終電前のちょいごはん! おっとり店主の作る「おつまみ」ならぬ《こつまみ》に、疲れた心が癒される

2020年6月19日

  • 『終電前のちょいごはん 薬院文月のみちくさレシピ』(標野凪/ポプラ社)

     仕事帰り、ちょっと一杯飲んでから帰りたいなと思うことがある。そんな日は大抵、仕事がうまくいかなかったり、私生活でモヤモヤを抱えていたりするものだ。ところが、そういうときこそ店選びは難しい。居酒屋の料理はポーションが大きいし、バーの乾き物ではお腹が満たされそうにない……『終電前のちょいごはん 薬院文月のみちくさレシピ』(標野凪/ポプラ社)に登場する店は、そんな気分の夜にぴったりだ。


     夕方になってもいつまでも明るい、初夏の福岡。薬院の裏通りには、いっぷう変わった店がある。開いているのは、三日月から満月の夜のあいだだけ。絵本に出てくる古い屋根裏部屋のような店内では、おっとりとにこやかな店主・文が作る、季節野菜の小皿料理──「おつまみ」ならぬ《こつまみ》が楽しめる。


    《迷い道のちょいごはん どうぞ》


     看板に書かれた文字に誘われてやってきたのは、応用化学を学び、研究所で働く悠那。幼いころから他人と交わるよりも草花と戯れることを好み、化学の道を選択した。現在は、福岡県出身の美容家がプロデュースする化粧品のサンプル調整に取り組んでいる。だが、その仕事がどうもうまくいかない。思うような実験結果が出ないのだ。職場での実験は基本的にひとりで行う。同僚に気軽に相談できる環境ではない。「別の人やったら、もっとうまく進められるかもしれんのに……」。自己嫌悪に陥った帰り道、悠那はシロツメクサに誘われて、路地の先へと迷い込む。そして気づけば、くだんの看板を出す店「文月」の前にいた。看板には《本が読めて手紙が書ける店》と添えられている。
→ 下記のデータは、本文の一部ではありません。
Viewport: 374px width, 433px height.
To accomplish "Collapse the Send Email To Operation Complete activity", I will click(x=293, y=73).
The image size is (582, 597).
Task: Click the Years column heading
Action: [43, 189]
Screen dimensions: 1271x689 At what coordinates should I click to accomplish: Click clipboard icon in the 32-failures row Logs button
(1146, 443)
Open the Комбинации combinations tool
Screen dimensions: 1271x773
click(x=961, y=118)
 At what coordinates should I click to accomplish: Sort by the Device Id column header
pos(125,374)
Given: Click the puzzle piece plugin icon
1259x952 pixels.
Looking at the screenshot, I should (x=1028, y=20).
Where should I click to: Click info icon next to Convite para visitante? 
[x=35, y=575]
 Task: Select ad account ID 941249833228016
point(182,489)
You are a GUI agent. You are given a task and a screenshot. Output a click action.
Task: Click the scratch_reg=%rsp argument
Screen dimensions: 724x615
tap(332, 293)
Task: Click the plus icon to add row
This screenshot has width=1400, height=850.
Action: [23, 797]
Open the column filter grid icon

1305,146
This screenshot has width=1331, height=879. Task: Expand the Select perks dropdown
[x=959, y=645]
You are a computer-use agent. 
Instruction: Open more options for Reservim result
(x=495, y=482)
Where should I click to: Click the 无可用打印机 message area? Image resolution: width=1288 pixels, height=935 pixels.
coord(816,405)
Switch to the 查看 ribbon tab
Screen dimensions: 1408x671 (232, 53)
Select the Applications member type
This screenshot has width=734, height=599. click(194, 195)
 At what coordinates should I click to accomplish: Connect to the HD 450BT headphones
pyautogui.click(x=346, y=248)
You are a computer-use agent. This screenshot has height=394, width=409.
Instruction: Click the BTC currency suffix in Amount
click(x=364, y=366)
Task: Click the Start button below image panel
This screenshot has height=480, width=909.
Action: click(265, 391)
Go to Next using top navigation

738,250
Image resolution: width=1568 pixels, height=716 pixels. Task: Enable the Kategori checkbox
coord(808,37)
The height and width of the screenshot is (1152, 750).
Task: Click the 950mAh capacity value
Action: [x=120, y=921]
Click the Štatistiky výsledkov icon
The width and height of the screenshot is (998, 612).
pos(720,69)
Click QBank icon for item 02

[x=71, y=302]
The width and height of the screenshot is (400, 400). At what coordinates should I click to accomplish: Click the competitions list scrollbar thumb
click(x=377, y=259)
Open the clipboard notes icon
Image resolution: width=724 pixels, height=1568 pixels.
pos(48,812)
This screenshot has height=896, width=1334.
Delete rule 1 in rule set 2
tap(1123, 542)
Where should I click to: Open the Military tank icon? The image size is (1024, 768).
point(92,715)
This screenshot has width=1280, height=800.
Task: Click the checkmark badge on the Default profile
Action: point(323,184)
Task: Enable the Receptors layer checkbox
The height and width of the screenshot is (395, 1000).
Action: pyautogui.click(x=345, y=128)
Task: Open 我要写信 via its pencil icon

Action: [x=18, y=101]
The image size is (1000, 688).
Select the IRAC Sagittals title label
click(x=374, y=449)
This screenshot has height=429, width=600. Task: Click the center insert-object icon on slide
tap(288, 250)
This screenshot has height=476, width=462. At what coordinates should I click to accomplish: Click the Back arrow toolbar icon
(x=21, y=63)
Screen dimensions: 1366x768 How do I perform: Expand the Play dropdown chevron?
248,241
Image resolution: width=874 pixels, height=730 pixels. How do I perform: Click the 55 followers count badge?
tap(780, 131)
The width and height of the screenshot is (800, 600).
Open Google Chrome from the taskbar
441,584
    「本日の《こつまみ》は、春キャベツとレモンのサラダ、タケノコと高菜のポン酢炒め、それから新タマネギのオニオンリングですよ」
    「《こつまみ》……ですか?」
     顔をあげた先には、にこやかに笑う店主がいる。パッツンと切り揃えられた前髪、その下で大きな目がくるくると動く。かと思ったら、とろんと目を細めた。そのままこの空間に溶けてしまいそうだ。